Quote: better to remain silent at the risk of being thought a fool (antedating 1907)
JMB at STRADLEY.COM
Sun Feb 21 03:27:25 UTC 2010
The text in Mrs. Goose, Her Book appears to be original, except to the extent that it parodies classic nursery rhymes, so there is an excellent possibility that this is the origin of the aphorism.
Although Mrs. Goose, Her Book is a work of humor for adults, its title obviously derives from that of Father Goose, His Book, by L. Frank Baum. Little known today, it was hugely successful when first published in 1899 and paved the way for Baum's later success with the Oz books and Broadway show.

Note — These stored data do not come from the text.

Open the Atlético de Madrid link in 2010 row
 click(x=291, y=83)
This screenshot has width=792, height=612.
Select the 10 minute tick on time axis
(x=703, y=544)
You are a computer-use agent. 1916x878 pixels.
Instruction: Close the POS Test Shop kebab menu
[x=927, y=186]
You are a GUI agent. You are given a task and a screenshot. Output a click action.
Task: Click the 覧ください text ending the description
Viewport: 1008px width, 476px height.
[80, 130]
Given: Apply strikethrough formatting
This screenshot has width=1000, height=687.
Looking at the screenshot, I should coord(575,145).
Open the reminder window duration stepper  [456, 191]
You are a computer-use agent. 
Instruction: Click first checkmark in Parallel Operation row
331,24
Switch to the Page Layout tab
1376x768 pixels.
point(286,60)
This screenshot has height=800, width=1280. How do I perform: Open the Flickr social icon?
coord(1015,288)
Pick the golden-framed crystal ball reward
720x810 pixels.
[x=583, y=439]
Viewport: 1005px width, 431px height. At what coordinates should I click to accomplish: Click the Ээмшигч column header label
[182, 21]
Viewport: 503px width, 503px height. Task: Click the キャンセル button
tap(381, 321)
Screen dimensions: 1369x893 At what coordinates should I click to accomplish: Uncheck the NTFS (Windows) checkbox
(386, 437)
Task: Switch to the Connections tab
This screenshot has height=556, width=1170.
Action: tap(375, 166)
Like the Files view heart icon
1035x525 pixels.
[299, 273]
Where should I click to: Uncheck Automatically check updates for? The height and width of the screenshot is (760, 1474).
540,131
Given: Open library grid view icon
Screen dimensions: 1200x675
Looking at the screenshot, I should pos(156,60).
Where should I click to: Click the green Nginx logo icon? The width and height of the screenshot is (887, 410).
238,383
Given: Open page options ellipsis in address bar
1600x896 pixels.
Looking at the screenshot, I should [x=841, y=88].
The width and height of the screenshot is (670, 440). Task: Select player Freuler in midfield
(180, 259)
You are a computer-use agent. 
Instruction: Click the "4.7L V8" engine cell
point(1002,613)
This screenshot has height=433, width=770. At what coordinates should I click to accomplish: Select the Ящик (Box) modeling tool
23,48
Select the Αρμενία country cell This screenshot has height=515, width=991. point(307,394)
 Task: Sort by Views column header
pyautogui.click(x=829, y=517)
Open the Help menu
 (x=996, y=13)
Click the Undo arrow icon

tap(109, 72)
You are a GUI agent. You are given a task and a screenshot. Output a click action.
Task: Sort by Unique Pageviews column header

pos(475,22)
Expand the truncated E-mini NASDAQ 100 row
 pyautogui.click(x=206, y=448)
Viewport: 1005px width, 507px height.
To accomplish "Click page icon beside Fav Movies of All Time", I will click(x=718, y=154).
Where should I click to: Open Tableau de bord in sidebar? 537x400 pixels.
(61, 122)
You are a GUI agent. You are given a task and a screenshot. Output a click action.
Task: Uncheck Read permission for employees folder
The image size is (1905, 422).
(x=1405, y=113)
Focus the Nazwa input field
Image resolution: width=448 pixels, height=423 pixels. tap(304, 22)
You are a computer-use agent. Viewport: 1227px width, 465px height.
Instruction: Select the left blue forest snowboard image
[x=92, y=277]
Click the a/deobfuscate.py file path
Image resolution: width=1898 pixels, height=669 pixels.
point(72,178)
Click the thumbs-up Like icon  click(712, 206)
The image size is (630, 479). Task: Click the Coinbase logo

From: American Dialect Society on behalf of Garson O'Toole
Sent: Sat 2/20/2010 2:12 PM
To: ADS-L at LISTSERV.UGA.EDU
Subject: Quote: better to remain silent at the risk of being thought a fool (antedating 1907)
Better to remain silent and be thought a fool than to speak out and
remove all doubt.
This remark is attributed to Abraham Lincoln in 1931 as noted in the
Yale Book of Quotations. The earliest instance of the quip in YBQ is
dated 1923. Here is a version with a publication date of 1907 and an
internally specified copyright date of 1906. The witticism is
Citation: 1907, "Mrs. Goose, Her Book" by Maurice Switzer, Page 29,
Moffat, Yard & Company, New York. (Google Books full view. WorldCat
agrees with the publication and copyright dates.)
It is better to remain silent at the risk of being thought a fool,
than to talk and remove all doubt of it
Ralph Keyes in The Quote Verifier notes that there is a Biblical
proverb that makes a related point though without as much humor. A
cross-reference makes sense I think. Of course space is limited in a
physical book, but an ebook or online repository can include the
linkage and some do.
Proverbs 17:28 - King James Version (according to bible.cc)
Even a fool, when he holdeth his peace, is counted wise: and he that
shutteth his lips is esteemed a man of understanding.